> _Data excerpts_

--- START ---

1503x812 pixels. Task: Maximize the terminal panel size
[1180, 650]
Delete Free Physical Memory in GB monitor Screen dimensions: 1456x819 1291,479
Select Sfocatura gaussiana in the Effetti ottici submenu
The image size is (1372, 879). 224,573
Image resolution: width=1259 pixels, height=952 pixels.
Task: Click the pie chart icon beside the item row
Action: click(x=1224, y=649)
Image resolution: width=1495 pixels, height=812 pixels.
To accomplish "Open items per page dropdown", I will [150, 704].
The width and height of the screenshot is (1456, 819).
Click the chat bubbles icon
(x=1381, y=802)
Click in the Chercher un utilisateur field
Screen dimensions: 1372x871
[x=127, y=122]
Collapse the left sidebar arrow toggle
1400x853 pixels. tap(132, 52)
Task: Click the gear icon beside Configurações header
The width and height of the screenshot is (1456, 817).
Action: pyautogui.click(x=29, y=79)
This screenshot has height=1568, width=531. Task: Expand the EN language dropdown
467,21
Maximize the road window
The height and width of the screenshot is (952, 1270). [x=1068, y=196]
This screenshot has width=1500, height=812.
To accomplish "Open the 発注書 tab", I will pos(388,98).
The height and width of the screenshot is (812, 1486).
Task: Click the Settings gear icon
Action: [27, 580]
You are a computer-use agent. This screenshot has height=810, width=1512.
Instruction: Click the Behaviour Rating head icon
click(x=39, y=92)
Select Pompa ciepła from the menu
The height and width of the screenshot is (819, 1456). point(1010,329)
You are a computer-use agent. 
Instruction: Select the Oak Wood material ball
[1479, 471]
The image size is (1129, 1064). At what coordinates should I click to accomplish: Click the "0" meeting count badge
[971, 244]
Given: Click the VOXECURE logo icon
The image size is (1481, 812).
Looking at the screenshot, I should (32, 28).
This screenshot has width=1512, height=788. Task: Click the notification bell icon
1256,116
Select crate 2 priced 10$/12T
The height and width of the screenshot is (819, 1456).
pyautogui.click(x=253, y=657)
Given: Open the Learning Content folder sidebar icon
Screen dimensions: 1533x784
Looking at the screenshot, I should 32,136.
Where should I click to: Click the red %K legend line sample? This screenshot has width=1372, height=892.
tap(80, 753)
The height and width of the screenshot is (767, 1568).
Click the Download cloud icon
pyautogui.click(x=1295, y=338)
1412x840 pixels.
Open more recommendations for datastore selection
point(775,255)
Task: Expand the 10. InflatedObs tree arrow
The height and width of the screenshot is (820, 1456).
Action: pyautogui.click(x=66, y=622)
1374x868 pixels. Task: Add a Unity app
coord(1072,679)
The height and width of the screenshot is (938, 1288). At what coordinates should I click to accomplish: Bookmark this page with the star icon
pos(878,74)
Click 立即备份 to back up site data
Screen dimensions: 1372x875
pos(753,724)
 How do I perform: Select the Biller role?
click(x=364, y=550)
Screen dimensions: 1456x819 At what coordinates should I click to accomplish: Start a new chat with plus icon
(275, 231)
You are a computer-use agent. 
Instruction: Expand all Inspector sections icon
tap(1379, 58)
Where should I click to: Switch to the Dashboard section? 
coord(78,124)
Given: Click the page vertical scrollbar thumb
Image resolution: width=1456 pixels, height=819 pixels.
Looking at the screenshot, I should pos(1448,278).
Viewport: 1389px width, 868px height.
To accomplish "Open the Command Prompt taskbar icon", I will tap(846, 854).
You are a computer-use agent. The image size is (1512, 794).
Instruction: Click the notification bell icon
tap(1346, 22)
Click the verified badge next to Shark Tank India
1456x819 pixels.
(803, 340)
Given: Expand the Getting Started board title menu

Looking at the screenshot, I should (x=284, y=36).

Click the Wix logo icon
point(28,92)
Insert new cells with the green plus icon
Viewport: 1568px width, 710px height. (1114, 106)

--- END ---

> _The task_
All of the data above needs to be given again exactly.

> _Response to the task_
1503x812 pixels. Task: Maximize the terminal panel size
[1180, 650]
Delete Free Physical Memory in GB monitor Screen dimensions: 1456x819 1291,479
Select Sfocatura gaussiana in the Effetti ottici submenu
The image size is (1372, 879). 224,573
Image resolution: width=1259 pixels, height=952 pixels.
Task: Click the pie chart icon beside the item row
Action: click(x=1224, y=649)
Image resolution: width=1495 pixels, height=812 pixels.
To accomplish "Open items per page dropdown", I will [150, 704].
The width and height of the screenshot is (1456, 819).
Click the chat bubbles icon
(x=1381, y=802)
Click in the Chercher un utilisateur field
Screen dimensions: 1372x871
[x=127, y=122]
Collapse the left sidebar arrow toggle
1400x853 pixels. tap(132, 52)
Task: Click the gear icon beside Configurações header
The width and height of the screenshot is (1456, 817).
Action: pyautogui.click(x=29, y=79)
This screenshot has height=1568, width=531. Task: Expand the EN language dropdown
467,21
Maximize the road window
The height and width of the screenshot is (952, 1270). [x=1068, y=196]
This screenshot has width=1500, height=812.
To accomplish "Open the 発注書 tab", I will pos(388,98).
The height and width of the screenshot is (812, 1486).
Task: Click the Settings gear icon
Action: [27, 580]
You are a computer-use agent. This screenshot has height=810, width=1512.
Instruction: Click the Behaviour Rating head icon
click(x=39, y=92)
Select Pompa ciepła from the menu
The height and width of the screenshot is (819, 1456). point(1010,329)
You are a computer-use agent. 
Instruction: Select the Oak Wood material ball
[1479, 471]
The image size is (1129, 1064). At what coordinates should I click to accomplish: Click the "0" meeting count badge
[971, 244]
Given: Click the VOXECURE logo icon
The image size is (1481, 812).
Looking at the screenshot, I should (32, 28).
This screenshot has width=1512, height=788. Task: Click the notification bell icon
1256,116
Select crate 2 priced 10$/12T
The height and width of the screenshot is (819, 1456).
pyautogui.click(x=253, y=657)
Given: Open the Learning Content folder sidebar icon
Screen dimensions: 1533x784
Looking at the screenshot, I should 32,136.
Where should I click to: Click the red %K legend line sample? This screenshot has width=1372, height=892.
tap(80, 753)
The height and width of the screenshot is (767, 1568).
Click the Download cloud icon
pyautogui.click(x=1295, y=338)
1412x840 pixels.
Open more recommendations for datastore selection
point(775,255)
Task: Expand the 10. InflatedObs tree arrow
The height and width of the screenshot is (820, 1456).
Action: pyautogui.click(x=66, y=622)
1374x868 pixels. Task: Add a Unity app
coord(1072,679)
The height and width of the screenshot is (938, 1288). At what coordinates should I click to accomplish: Bookmark this page with the star icon
pos(878,74)
Click 立即备份 to back up site data
Screen dimensions: 1372x875
pos(753,724)
 How do I perform: Select the Biller role?
click(x=364, y=550)
Screen dimensions: 1456x819 At what coordinates should I click to accomplish: Start a new chat with plus icon
(275, 231)
You are a computer-use agent. 
Instruction: Expand all Inspector sections icon
tap(1379, 58)
Where should I click to: Switch to the Dashboard section? 
coord(78,124)
Given: Click the page vertical scrollbar thumb
Image resolution: width=1456 pixels, height=819 pixels.
Looking at the screenshot, I should pos(1448,278).
Viewport: 1389px width, 868px height.
To accomplish "Open the Command Prompt taskbar icon", I will tap(846, 854).
You are a computer-use agent. The image size is (1512, 794).
Instruction: Click the notification bell icon
tap(1346, 22)
Click the verified badge next to Shark Tank India
1456x819 pixels.
(803, 340)
Given: Expand the Getting Started board title menu

Looking at the screenshot, I should (x=284, y=36).

Click the Wix logo icon
point(28,92)
Insert new cells with the green plus icon
Viewport: 1568px width, 710px height. (1114, 106)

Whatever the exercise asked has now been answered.